I would like you to transcribe all of the data exactly.

◆ ◆ ◆ ◆ ◆

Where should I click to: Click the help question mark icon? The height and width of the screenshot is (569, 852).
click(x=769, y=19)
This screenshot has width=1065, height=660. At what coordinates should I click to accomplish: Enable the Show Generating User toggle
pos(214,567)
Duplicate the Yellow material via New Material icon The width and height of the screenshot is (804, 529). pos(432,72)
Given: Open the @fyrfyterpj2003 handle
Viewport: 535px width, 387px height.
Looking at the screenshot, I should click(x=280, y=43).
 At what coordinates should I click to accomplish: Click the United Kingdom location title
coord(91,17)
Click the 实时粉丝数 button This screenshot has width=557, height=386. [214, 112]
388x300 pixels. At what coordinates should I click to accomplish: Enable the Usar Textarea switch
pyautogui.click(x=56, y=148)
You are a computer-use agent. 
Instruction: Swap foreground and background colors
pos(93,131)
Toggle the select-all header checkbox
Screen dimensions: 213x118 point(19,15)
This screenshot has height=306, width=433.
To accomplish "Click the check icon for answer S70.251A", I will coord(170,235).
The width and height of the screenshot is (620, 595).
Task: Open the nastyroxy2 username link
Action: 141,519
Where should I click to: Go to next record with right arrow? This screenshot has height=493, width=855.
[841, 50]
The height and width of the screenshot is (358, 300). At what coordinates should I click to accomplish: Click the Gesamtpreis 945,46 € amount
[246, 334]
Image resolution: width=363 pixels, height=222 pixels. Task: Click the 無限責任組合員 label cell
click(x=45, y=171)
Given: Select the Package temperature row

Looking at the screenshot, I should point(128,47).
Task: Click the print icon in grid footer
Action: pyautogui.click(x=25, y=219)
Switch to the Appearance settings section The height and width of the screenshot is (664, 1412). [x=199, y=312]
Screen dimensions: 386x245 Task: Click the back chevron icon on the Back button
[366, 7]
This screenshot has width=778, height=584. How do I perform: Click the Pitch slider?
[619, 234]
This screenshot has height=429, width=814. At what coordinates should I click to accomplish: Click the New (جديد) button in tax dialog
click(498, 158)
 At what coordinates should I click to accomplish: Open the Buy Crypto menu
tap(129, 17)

◆ ◆ ◆ ◆ ◆

● Solution for this problem
Where should I click to: Click the help question mark icon? The height and width of the screenshot is (569, 852).
click(x=769, y=19)
This screenshot has width=1065, height=660. At what coordinates should I click to accomplish: Enable the Show Generating User toggle
pos(214,567)
Duplicate the Yellow material via New Material icon The width and height of the screenshot is (804, 529). pos(432,72)
Given: Open the @fyrfyterpj2003 handle
Viewport: 535px width, 387px height.
Looking at the screenshot, I should click(x=280, y=43).
 At what coordinates should I click to accomplish: Click the United Kingdom location title
coord(91,17)
Click the 实时粉丝数 button This screenshot has width=557, height=386. [214, 112]
388x300 pixels. At what coordinates should I click to accomplish: Enable the Usar Textarea switch
pyautogui.click(x=56, y=148)
You are a computer-use agent. 
Instruction: Swap foreground and background colors
pos(93,131)
Toggle the select-all header checkbox
Screen dimensions: 213x118 point(19,15)
This screenshot has height=306, width=433.
To accomplish "Click the check icon for answer S70.251A", I will coord(170,235).
The width and height of the screenshot is (620, 595).
Task: Open the nastyroxy2 username link
Action: 141,519
Where should I click to: Go to next record with right arrow? This screenshot has height=493, width=855.
[841, 50]
The height and width of the screenshot is (358, 300). At what coordinates should I click to accomplish: Click the Gesamtpreis 945,46 € amount
[246, 334]
Image resolution: width=363 pixels, height=222 pixels. Task: Click the 無限責任組合員 label cell
click(x=45, y=171)
Given: Select the Package temperature row

Looking at the screenshot, I should point(128,47).
Task: Click the print icon in grid footer
Action: pyautogui.click(x=25, y=219)
Switch to the Appearance settings section The height and width of the screenshot is (664, 1412). [x=199, y=312]
Screen dimensions: 386x245 Task: Click the back chevron icon on the Back button
[366, 7]
This screenshot has width=778, height=584. How do I perform: Click the Pitch slider?
[619, 234]
This screenshot has height=429, width=814. At what coordinates should I click to accomplish: Click the New (جديد) button in tax dialog
click(498, 158)
 At what coordinates should I click to accomplish: Open the Buy Crypto menu
tap(129, 17)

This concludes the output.